Friday morning, one of the Adas Israel rabbis leads an informal class on the weekly Torah portion.  This week, it was Rabbi Holtzblatt, and the Torah portion was the end of the Book of Leviticus, and it dealt to a great extent with the commandment that the land of Eretz Israel should lie fallow every seven years and that anyone can eat of its remaining produce, and that every 50 years there should be a “jubilee year”, where land reverts to its original owner.  Now, there’s a lot of conversation that can be based on all of this (some of it relevant and interesting, some of it picayune and completely unimportant), but there are several overall questions that are raised.  One is how to define ownership.  Another is what responsibilities an owner has.  A third is how should an owner respond to a need first to keep his/her land idle, and second to give it up and turn it over to someone else.

I am not going to discuss any of these questions here.  Instead, I am going to discuss, once again, the question of coincidence.  Was it a coincidence that, on the very next day, we went to see Bertold Brecht’s “The Caucasian Chalk Circle” at Constellation Theatre?

I ask that because Brecht’s play is about ownership.  Yes, it’s about ownership of land – we are dealing with the revolt of the nobility against the grand duke and then of the people against the nobility, and the grand duke’s palace is eventually turned into a public park named not after the grand duke, but after the man chosen by the people to be “the judge”.  So, this may not be the transfer of land that Leviticus was concerned with (and it took place not in the land of Israel but in the Soviet Union, in the Soviet Socialist Republic of Georgia), but it does go to the question of ownership – today you have it, tomorrow you don’t.

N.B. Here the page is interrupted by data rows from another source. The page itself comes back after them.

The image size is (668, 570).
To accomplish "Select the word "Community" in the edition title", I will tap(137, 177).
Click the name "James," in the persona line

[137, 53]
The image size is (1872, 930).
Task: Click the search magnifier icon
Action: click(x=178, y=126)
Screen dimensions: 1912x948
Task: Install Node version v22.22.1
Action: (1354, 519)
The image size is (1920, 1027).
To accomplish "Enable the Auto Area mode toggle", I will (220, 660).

But this is not the key question Brecht’s judge needs to decide.  He needs to decide who is the rightful mother of the son of the grand duke.  The grand duke has been beheaded, but his wife, the boy’s biological mother, is still alive, returning to the kingdom after fleeing when the revolt occurred.  And when she fled, she took her best clothes, but left her infant son behind.  The boy, Michael, was saved (with a continual flow of crucial sacrifices) by a young woman who was in the employ of the palace.  She is engaged to a soldier off to battle, but needs to provide for her “son”, and to legitimize his birth, etc., etc., so she marries a farmer (but never gives up her love for the soldier, who has not been heard from since he went off to war).  Several years pass.  The war ends.  The people are in control.  The biological mother returns and demands her son.

The judge, Solomon like, says:  draw a circle, put the boy in the middle, the competing women will each take an arm, we will have a tug of war and see who winds up with the boy.  The biological mother wins the tug of war, but loses the other war, as the judge decides, irrespective of the outcome in the circle, that the former servant girl is the more appropriate mother.  She obtains legal “ownership”, based on her stewardship (?) or on politics (?) or on legal niceties (?).  Whatever.  She is now the “owner” of the young boy – but we know her ownership won’t last forever, either.

The play is quite long (almost 3 hours).  In the prologue, when the story is about to be told, a woman asks the teller “Can’t it be shortened”?  His answer is “No”.  But this “classic” play, like most of Brecht and like Beckett’s “Waiting for Godot”, which we saw at Shakespeare a few weeks ago, is very long, and can drag a bit.  But the very imaginative staging and direction and the strong cast at Constellation does keep it going and make it worthwhile to have seen.

Oh yes, one more coincidence.  The night before, we had dinner at the home of friends, and one of the other guests (also a friend) complained about new neighbors in his apartment building, whose apartment adjoins there, and who has music playing too loud, too close to the wall, too late in the evening.  The question  for the group is:  what to do?  But the interesting point is that the new neighbors are from the former Soviet Union.  They are from the Republic of Georgia, the same place where the Brecht play is set.

Everything is connected, it would appear.